(TASK TO COMPLETE): Reproduce the data below verbatim, line for line, omitting the pictures.

[Screen-element location records]
* BEGIN *

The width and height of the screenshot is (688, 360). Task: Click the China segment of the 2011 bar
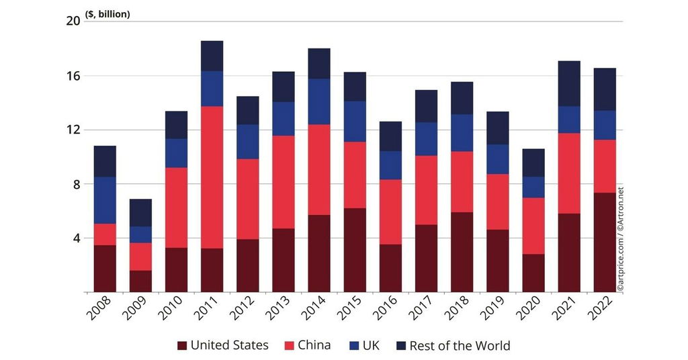(212, 177)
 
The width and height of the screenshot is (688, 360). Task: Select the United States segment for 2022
(604, 242)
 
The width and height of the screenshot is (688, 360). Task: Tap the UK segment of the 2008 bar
(105, 200)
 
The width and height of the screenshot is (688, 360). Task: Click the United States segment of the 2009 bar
(140, 281)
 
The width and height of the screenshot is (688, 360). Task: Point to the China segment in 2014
(319, 169)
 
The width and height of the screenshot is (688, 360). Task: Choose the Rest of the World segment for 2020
(533, 163)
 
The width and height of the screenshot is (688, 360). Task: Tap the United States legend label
(229, 346)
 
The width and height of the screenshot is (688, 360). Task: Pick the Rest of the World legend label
(460, 346)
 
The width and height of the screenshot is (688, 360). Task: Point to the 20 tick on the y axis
(73, 21)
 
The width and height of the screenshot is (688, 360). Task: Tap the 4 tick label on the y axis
(76, 238)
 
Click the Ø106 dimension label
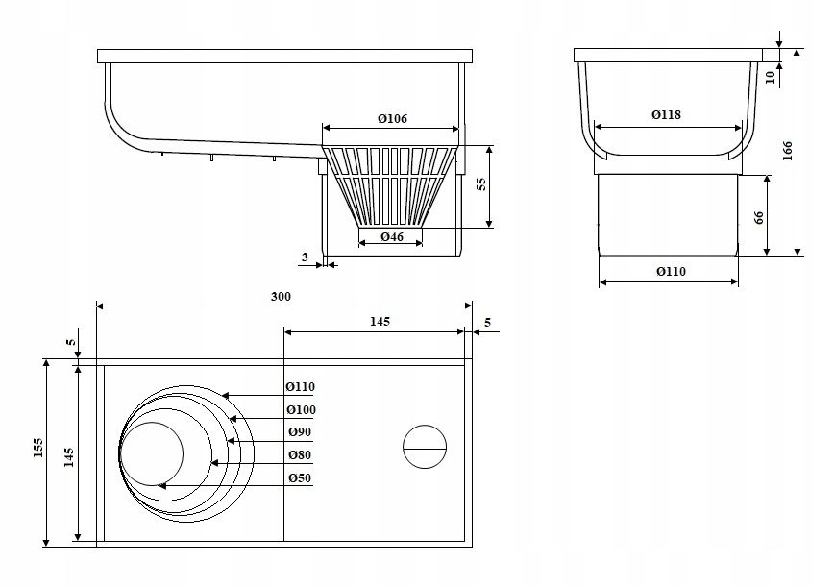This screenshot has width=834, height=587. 392,118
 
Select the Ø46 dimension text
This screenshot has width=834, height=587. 390,235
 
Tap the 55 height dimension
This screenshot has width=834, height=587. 480,185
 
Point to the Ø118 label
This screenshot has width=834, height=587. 666,115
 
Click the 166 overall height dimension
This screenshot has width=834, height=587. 787,152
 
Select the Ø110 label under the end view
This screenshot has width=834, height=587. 671,272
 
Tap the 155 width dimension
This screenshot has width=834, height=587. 37,452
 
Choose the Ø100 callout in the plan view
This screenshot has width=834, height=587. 300,410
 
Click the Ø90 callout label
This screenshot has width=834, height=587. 300,432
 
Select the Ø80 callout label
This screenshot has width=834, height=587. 300,455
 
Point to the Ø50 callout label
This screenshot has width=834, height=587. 300,478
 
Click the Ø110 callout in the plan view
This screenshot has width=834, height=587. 300,387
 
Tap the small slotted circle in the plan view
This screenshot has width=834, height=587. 425,446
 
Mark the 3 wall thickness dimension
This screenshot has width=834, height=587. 305,257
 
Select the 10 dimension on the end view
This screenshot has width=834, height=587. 771,77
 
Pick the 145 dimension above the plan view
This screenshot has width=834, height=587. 380,321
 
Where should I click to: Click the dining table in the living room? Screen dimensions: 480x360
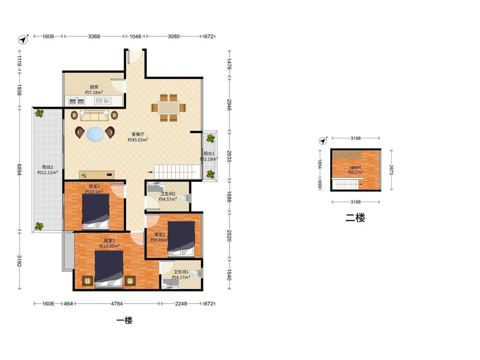(x=169, y=108)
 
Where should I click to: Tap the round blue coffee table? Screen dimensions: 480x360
(x=95, y=134)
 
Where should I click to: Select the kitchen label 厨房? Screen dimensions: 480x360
(x=94, y=87)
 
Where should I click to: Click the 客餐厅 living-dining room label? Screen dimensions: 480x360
(x=138, y=134)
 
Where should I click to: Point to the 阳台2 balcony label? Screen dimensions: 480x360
(x=47, y=167)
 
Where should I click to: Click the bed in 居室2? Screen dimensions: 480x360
(x=96, y=211)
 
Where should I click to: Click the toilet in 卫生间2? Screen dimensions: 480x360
(x=183, y=199)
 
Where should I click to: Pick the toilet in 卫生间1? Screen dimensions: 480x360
(x=196, y=274)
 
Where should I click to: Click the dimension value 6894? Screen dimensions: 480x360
(x=19, y=169)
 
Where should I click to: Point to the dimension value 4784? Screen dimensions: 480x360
(x=116, y=304)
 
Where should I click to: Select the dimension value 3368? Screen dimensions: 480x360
(x=94, y=36)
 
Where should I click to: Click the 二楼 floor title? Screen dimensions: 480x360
(x=355, y=218)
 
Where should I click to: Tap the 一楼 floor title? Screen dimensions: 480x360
(x=124, y=320)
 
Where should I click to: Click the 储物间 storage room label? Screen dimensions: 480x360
(x=355, y=168)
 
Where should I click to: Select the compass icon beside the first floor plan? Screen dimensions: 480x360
(x=23, y=39)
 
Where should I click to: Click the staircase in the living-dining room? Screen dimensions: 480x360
(x=177, y=171)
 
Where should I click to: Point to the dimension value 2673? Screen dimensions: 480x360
(x=391, y=170)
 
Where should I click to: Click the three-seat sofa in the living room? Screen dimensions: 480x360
(x=94, y=116)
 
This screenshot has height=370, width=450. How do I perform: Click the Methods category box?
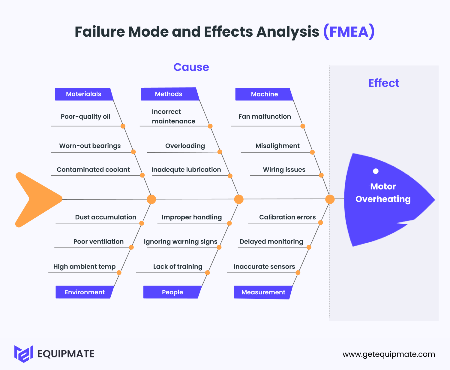tap(169, 94)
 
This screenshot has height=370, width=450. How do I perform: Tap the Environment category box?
tap(84, 292)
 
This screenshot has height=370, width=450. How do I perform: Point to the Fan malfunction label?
tap(265, 117)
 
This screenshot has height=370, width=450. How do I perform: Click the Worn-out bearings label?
tap(90, 146)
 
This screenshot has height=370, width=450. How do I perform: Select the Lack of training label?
tap(178, 267)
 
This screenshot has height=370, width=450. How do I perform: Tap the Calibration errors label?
tap(287, 217)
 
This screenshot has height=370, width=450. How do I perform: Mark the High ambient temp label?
tap(84, 267)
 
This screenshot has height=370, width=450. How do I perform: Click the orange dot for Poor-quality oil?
tap(123, 126)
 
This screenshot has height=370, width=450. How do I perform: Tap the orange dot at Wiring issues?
tap(321, 175)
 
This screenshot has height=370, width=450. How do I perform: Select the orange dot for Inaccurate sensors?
tap(298, 273)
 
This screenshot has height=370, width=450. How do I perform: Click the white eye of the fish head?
tap(376, 171)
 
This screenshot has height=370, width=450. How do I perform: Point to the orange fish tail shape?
tap(36, 199)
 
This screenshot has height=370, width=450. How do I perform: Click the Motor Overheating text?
tap(383, 193)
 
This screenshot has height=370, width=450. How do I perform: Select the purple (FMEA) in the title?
tap(349, 32)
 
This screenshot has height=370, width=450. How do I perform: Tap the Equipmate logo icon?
tap(23, 354)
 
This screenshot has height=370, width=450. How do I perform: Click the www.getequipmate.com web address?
tap(389, 354)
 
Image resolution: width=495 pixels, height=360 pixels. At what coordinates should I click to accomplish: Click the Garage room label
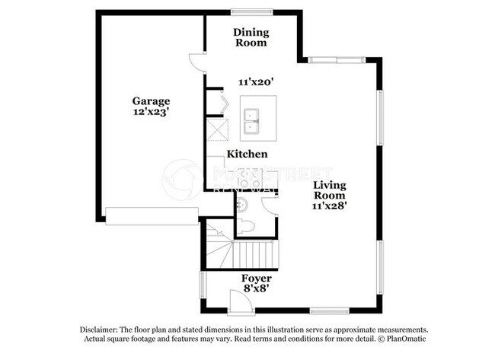coord(151,100)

* END *

(EXPECTED ANSWER):
The width and height of the screenshot is (688, 360). Task: Click the China segment of the 2011 bar
(212, 177)
 
The width and height of the screenshot is (688, 360). Task: Select the United States segment for 2022
(604, 242)
 
The width and height of the screenshot is (688, 360). Task: Tap the UK segment of the 2008 bar
(105, 200)
 
The width and height of the screenshot is (688, 360). Task: Click the United States segment of the 2009 bar
(140, 281)
 
The width and height of the screenshot is (688, 360). Task: Point to the China segment in 2014
(319, 169)
 
The width and height of the screenshot is (688, 360). Task: Choose the Rest of the World segment for 2020
(533, 163)
 
The width and height of the screenshot is (688, 360). Task: Tap the United States legend label
(229, 346)
 
The width and height of the screenshot is (688, 360). Task: Pick the Rest of the World legend label
(460, 346)
 
The width and height of the screenshot is (688, 360). Task: Point to the 20 tick on the y axis
(73, 21)
 
The width and height of the screenshot is (688, 360). Task: Tap the 4 tick label on the y axis
(76, 238)
 
Click the Ø106 dimension label
This screenshot has width=834, height=587. 392,118
 
Select the Ø46 dimension text
This screenshot has width=834, height=587. 390,235
 
Tap the 55 height dimension
This screenshot has width=834, height=587. 480,185
 
Point to the Ø118 label
This screenshot has width=834, height=587. 666,115
 
Click the 166 overall height dimension
This screenshot has width=834, height=587. 787,152
 
Select the Ø110 label under the end view
This screenshot has width=834, height=587. 671,272
 
Tap the 155 width dimension
This screenshot has width=834, height=587. 37,452
 
Choose the Ø100 callout in the plan view
This screenshot has width=834, height=587. 300,410
 
Click the Ø90 callout label
This screenshot has width=834, height=587. 300,432
 
Select the Ø80 callout label
This screenshot has width=834, height=587. 300,455
 
Point to the Ø50 callout label
This screenshot has width=834, height=587. 300,478
 
Click the Ø110 callout in the plan view
This screenshot has width=834, height=587. 300,387
 
Tap the small slotted circle in the plan view
This screenshot has width=834, height=587. 425,446
 
Mark the 3 wall thickness dimension
This screenshot has width=834, height=587. 305,257
 
Select the 10 dimension on the end view
This screenshot has width=834, height=587. 771,77
 
Pick the 145 dimension above the plan view
This screenshot has width=834, height=587. 380,321
 
Where should I click to: Click the dining table in the living room? Screen dimensions: 480x360
(x=169, y=108)
 
Where should I click to: Tap the round blue coffee table? Screen dimensions: 480x360
(x=95, y=134)
 
Where should I click to: Select the kitchen label 厨房? Screen dimensions: 480x360
(x=94, y=87)
 
Where should I click to: Click the 客餐厅 living-dining room label? Screen dimensions: 480x360
(x=138, y=134)
 
Where should I click to: Point to the 阳台2 balcony label? Screen dimensions: 480x360
(x=47, y=167)
 
Where should I click to: Click the bed in 居室2? Screen dimensions: 480x360
(x=96, y=211)
 
Where should I click to: Click the toilet in 卫生间2? Screen dimensions: 480x360
(x=183, y=199)
 
Where should I click to: Pick the toilet in 卫生间1? Screen dimensions: 480x360
(x=196, y=274)
 
Where should I click to: Click the dimension value 6894? Screen dimensions: 480x360
(x=19, y=169)
 
Where should I click to: Point to the dimension value 4784? Screen dimensions: 480x360
(x=116, y=304)
 
Where should I click to: Select the dimension value 3368? Screen dimensions: 480x360
(x=94, y=36)
 
Where should I click to: Click the 二楼 floor title? Screen dimensions: 480x360
(x=355, y=218)
 
Where should I click to: Tap the 一楼 floor title? Screen dimensions: 480x360
(x=124, y=320)
 
Where should I click to: Click the 储物间 storage room label? Screen dimensions: 480x360
(x=355, y=168)
 
Where should I click to: Select the compass icon beside the first floor plan? Screen dimensions: 480x360
(x=23, y=39)
 
Where should I click to: Click the staircase in the living-dining room? Screen dimensions: 480x360
(x=177, y=171)
 
Where should I click to: Point to the dimension value 2673? Screen dimensions: 480x360
(x=391, y=170)
 
Where should I click to: Click the three-seat sofa in the living room? Screen dimensions: 480x360
(x=94, y=116)
 
This screenshot has height=370, width=450. How do I perform: Click the Methods category box?
tap(169, 94)
 
This screenshot has height=370, width=450. How do I perform: Tap the Environment category box?
tap(84, 292)
 
This screenshot has height=370, width=450. How do I perform: Point to the Fan malfunction label?
tap(265, 117)
 
This screenshot has height=370, width=450. How do I perform: Click the Worn-out bearings label?
tap(90, 146)
 
This screenshot has height=370, width=450. How do I perform: Select the Lack of training label?
tap(178, 267)
 
This screenshot has height=370, width=450. How do I perform: Tap the Calibration errors label?
tap(287, 217)
 
This screenshot has height=370, width=450. How do I perform: Mark the High ambient temp label?
tap(84, 267)
 
This screenshot has height=370, width=450. How do I perform: Click the orange dot for Poor-quality oil?
tap(123, 126)
 
This screenshot has height=370, width=450. How do I perform: Tap the orange dot at Wiring issues?
tap(321, 175)
 
This screenshot has height=370, width=450. How do I perform: Select the orange dot for Inaccurate sensors?
tap(298, 273)
 
This screenshot has height=370, width=450. How do I perform: Click the white eye of the fish head?
tap(376, 171)
 
This screenshot has height=370, width=450. How do I perform: Point to the orange fish tail shape?
tap(36, 199)
 
This screenshot has height=370, width=450. How do I perform: Click the Motor Overheating text?
tap(383, 193)
 
This screenshot has height=370, width=450. How do I perform: Select the purple (FMEA) in the title?
tap(349, 32)
 
This screenshot has height=370, width=450. How do I perform: Tap the Equipmate logo icon?
tap(23, 354)
 
This screenshot has height=370, width=450. How do I perform: Click the www.getequipmate.com web address?
tap(389, 354)
 
Image resolution: width=495 pixels, height=360 pixels. At what coordinates should I click to accomplish: Click the Garage room label
coord(151,100)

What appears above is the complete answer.